_Material provided_:
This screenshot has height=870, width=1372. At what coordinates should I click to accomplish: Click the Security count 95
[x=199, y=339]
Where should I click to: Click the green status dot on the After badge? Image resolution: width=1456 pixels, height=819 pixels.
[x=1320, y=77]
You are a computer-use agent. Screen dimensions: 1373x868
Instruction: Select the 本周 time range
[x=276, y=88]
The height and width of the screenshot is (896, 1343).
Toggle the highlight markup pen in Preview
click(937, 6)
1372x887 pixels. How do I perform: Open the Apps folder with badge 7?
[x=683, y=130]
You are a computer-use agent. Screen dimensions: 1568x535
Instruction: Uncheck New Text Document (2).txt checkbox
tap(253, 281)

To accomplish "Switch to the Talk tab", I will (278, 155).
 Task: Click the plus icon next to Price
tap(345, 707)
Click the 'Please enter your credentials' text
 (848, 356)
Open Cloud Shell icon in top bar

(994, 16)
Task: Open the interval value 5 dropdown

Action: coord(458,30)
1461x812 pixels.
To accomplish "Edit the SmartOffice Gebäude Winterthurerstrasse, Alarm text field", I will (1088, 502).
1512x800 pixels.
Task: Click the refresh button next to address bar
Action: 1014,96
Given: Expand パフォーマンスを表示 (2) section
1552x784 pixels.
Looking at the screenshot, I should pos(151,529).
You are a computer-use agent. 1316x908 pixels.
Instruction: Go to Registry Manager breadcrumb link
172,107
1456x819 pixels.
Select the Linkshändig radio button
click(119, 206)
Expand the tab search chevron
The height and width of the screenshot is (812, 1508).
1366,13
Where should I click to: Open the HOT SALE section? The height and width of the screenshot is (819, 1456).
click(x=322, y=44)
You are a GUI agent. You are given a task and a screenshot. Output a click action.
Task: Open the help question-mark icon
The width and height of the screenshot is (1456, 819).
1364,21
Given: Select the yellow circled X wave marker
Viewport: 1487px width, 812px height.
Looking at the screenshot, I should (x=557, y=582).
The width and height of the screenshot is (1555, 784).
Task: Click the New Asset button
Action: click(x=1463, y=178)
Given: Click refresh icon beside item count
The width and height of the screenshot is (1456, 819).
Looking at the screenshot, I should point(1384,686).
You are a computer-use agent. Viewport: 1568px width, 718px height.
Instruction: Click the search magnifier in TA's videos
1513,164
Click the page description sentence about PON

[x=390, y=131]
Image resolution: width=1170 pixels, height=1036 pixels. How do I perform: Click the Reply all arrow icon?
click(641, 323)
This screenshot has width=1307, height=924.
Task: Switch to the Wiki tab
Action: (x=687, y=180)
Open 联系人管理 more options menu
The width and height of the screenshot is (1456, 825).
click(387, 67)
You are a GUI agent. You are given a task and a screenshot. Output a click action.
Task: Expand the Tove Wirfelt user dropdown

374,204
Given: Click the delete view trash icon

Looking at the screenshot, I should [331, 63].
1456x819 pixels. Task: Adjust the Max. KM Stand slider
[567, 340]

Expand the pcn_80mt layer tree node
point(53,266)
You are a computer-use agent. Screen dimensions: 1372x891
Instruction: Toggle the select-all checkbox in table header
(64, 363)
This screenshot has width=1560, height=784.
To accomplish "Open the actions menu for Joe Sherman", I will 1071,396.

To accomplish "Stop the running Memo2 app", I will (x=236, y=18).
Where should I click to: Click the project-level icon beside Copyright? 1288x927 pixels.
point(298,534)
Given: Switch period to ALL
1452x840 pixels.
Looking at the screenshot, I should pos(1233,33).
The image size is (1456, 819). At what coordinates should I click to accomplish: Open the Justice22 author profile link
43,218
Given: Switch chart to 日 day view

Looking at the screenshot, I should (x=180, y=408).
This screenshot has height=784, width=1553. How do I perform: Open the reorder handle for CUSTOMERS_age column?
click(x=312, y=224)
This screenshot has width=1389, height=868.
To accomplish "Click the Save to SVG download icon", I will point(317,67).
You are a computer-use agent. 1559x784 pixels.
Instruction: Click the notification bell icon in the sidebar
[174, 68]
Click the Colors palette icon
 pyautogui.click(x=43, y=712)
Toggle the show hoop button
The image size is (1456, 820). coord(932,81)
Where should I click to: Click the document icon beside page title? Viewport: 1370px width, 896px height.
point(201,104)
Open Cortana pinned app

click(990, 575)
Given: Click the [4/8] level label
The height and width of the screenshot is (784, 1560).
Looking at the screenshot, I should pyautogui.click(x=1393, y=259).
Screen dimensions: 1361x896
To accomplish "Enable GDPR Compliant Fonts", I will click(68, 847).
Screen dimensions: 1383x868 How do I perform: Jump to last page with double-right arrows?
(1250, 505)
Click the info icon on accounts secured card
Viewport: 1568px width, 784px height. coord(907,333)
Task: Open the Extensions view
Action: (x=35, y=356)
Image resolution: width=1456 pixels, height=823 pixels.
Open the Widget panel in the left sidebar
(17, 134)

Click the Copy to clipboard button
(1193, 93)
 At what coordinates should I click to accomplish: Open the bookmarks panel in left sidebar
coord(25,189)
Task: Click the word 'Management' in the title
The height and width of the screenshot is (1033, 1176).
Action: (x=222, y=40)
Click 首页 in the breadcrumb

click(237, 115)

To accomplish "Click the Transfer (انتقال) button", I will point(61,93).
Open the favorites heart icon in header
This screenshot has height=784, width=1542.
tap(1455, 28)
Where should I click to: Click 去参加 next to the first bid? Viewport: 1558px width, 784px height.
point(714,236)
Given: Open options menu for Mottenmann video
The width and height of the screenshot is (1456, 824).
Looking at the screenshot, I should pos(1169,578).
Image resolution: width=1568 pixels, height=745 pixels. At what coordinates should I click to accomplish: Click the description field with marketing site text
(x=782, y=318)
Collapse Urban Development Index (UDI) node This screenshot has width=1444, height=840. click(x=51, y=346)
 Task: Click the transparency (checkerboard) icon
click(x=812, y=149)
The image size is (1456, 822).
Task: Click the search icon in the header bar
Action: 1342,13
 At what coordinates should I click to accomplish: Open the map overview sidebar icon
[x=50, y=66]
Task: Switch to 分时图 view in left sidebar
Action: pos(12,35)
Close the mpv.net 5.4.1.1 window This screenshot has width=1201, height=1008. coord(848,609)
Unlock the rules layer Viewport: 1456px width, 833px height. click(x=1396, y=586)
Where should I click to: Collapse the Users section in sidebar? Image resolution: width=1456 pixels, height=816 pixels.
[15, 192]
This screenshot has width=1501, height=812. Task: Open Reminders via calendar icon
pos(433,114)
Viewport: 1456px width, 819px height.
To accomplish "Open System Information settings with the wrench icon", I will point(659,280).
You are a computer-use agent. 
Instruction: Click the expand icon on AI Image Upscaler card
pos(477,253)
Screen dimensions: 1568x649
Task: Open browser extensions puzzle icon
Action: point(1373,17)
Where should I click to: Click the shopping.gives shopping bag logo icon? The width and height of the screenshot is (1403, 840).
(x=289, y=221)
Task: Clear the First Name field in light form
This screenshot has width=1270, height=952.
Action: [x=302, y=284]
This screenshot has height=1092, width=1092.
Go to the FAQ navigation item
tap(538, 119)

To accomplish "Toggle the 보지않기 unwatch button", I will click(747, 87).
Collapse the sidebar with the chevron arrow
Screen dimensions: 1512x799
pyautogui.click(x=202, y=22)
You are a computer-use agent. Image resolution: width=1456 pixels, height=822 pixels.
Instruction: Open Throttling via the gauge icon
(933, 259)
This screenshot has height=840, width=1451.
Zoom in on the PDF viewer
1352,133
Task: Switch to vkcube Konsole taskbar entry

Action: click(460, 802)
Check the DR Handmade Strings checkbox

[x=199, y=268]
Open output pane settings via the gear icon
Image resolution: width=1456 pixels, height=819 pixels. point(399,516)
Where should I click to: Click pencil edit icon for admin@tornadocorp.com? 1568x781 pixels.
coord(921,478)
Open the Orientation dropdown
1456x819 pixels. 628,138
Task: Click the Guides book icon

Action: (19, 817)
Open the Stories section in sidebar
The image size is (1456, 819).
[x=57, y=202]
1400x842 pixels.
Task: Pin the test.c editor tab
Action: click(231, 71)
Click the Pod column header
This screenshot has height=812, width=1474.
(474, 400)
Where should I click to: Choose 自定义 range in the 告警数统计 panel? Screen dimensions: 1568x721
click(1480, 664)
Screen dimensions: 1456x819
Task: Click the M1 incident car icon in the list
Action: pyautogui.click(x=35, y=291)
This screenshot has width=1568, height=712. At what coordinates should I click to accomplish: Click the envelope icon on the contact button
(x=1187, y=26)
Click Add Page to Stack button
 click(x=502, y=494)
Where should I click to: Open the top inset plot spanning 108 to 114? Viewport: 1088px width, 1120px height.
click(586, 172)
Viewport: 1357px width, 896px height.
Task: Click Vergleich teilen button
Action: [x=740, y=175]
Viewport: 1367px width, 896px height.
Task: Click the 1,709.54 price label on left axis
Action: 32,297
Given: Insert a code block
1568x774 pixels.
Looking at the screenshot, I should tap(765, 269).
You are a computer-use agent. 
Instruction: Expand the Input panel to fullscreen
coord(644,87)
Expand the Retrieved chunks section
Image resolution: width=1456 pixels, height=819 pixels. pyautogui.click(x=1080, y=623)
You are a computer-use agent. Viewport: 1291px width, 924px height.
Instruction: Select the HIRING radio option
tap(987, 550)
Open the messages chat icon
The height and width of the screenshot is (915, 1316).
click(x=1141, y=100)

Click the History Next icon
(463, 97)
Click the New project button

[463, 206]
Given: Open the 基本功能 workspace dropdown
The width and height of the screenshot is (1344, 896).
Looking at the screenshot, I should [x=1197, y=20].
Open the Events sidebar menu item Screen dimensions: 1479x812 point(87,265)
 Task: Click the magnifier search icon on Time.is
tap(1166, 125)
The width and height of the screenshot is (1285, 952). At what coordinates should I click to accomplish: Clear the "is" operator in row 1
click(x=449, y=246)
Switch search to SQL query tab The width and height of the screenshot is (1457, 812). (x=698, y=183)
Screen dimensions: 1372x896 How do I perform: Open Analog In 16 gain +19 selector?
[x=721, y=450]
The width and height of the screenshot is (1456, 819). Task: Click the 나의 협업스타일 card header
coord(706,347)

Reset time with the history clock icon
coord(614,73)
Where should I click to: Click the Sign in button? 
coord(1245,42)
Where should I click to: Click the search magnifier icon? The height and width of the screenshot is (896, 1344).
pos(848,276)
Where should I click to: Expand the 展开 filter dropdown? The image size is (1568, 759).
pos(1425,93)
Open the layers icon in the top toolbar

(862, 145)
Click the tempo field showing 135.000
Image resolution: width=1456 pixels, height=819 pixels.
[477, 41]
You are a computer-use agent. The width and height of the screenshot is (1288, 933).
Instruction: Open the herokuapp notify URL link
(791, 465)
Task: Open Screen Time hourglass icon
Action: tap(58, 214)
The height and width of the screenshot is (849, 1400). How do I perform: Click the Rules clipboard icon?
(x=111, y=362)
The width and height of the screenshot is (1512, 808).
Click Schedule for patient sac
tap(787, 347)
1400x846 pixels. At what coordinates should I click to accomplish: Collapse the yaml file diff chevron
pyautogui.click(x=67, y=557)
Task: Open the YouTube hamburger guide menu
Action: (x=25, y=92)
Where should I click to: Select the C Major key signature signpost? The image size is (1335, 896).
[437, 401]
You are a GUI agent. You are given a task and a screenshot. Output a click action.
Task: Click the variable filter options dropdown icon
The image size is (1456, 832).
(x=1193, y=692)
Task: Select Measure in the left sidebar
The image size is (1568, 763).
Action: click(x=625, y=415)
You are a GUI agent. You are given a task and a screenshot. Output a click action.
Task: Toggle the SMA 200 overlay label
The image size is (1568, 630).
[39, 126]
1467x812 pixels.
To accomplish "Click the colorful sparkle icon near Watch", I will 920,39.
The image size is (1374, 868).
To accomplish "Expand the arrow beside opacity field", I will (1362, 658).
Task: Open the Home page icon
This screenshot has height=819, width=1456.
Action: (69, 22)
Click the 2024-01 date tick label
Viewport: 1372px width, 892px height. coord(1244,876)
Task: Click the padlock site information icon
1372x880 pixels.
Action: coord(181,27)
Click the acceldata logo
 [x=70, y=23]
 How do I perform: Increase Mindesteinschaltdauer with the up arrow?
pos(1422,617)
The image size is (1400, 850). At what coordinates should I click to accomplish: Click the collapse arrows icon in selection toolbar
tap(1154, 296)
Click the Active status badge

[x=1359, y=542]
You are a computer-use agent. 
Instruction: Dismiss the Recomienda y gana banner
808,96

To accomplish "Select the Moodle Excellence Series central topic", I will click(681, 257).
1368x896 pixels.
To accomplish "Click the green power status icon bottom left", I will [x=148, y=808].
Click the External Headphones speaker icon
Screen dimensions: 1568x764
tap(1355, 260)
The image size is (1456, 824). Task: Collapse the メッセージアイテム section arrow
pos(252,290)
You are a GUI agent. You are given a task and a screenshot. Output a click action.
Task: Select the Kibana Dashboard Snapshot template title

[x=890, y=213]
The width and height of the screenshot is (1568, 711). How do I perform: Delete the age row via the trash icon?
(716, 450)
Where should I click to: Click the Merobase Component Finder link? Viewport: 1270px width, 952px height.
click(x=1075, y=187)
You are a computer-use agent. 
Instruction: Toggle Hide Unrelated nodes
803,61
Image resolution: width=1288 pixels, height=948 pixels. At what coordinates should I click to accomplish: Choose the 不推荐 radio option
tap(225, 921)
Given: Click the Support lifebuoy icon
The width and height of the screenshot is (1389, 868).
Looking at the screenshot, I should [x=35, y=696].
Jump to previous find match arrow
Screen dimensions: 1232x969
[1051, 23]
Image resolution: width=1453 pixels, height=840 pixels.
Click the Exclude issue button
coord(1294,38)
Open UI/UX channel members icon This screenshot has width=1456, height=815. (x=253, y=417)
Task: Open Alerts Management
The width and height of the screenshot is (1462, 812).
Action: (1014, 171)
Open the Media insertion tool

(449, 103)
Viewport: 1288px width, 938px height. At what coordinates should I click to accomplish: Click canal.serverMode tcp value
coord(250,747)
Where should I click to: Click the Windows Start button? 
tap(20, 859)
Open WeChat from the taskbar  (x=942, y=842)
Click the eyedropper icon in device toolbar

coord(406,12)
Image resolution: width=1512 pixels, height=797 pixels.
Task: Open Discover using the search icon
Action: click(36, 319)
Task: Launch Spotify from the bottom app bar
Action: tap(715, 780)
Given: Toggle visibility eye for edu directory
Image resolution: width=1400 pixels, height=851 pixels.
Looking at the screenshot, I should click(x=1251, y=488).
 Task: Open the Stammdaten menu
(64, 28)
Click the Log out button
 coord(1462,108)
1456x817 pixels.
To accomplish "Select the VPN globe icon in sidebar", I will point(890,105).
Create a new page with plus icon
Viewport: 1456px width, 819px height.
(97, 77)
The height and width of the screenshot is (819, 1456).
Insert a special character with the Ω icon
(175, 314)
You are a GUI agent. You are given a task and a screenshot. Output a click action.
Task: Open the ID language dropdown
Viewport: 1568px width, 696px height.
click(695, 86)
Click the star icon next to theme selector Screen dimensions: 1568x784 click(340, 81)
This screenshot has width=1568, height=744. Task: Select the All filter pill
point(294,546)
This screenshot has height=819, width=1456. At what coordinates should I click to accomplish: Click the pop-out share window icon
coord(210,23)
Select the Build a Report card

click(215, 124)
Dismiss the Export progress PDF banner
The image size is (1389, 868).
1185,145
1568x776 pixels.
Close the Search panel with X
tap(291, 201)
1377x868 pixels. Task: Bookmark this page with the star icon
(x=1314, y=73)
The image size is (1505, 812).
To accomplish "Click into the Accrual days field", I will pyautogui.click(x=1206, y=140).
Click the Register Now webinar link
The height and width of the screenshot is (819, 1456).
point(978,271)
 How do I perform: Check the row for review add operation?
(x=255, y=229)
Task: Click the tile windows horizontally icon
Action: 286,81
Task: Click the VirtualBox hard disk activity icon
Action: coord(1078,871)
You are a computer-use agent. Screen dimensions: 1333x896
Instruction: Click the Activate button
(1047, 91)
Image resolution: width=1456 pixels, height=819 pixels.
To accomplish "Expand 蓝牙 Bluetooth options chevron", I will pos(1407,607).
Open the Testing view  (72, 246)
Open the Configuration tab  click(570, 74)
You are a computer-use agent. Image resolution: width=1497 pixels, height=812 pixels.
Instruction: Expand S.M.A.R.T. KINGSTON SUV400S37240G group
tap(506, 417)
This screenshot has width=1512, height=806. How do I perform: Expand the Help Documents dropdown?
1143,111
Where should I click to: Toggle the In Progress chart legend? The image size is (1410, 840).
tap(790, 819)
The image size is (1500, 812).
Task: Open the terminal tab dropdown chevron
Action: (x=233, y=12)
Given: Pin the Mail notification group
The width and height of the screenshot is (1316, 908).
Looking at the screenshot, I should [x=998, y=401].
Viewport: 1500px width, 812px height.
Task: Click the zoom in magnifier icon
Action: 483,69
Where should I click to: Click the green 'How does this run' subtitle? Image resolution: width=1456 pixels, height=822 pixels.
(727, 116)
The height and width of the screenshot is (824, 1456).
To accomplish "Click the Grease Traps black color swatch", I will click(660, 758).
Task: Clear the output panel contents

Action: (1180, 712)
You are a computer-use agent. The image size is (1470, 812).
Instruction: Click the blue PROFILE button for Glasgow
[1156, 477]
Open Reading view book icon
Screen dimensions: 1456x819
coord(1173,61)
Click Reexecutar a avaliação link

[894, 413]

_Your task_: Only the count is wanted: report how many lines of the material above hold the word "options".

_Result_: 4